Extract to read —

Hi Kristof,
good work, I thought about it a few times. I gave a quick look, just a couple of quick notes, I'll try to read it better when I get time.
This thread about the font size is where I got the 30/40px indication:
https://groups.google.com/forum/?utm_medium=email&utm_source=footer#!msg/tesseract-ocr/Wdh_JJwnw94/xk2ErJnFBQAJ
For my trainings (fine tuning) I used 48px (with 2px of white border, so text was about 44), maybe the size does not matter much if you do fine tuning, but I never did a precise comparison. Maybe 48 is even better. The white border probably was not important.
One thing to keep in mind is that IMO there is not THE correct way to train because different fonts or different types of images (contrast, noise, etc.) may work best with different parameters. So you need to experiment a little with these if you want optimal results.
This leads to the most important part: Am I done training? without this you are just wasting time.
What I describe in this post is not completely correct due to the way ocrd works (I should discuss this on github so see if it should be fixed or not).

Dataset section —
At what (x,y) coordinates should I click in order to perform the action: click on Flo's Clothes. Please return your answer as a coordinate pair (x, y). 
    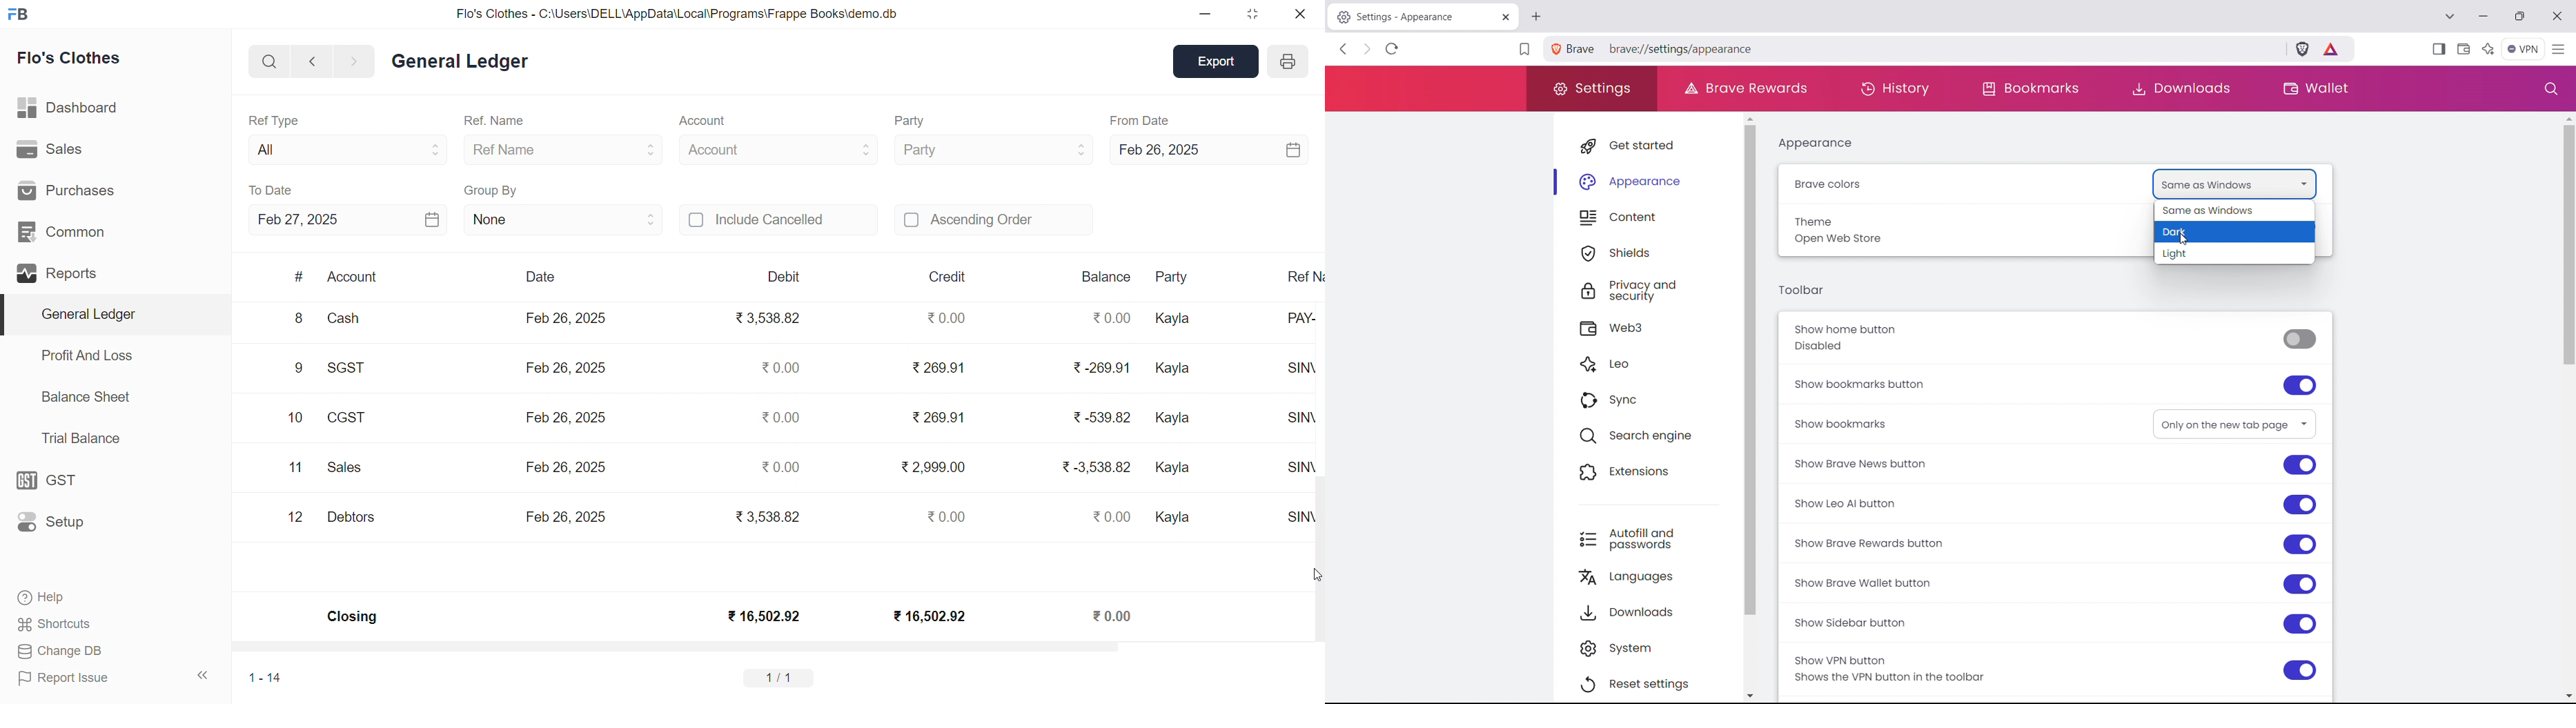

Work to do —
Answer these questions from the forum post on training:
1. What image height did the writer use for fine-tuning?
2. Where did the writer get the 30/40px indication?
3. What does the writer call the most important part?
The listing was taken from a different source.

Expected answer —
1. 48px, with a 2px white border, so the text was about 44px.
2. From a thread about the font size.
3. "Am I done training?"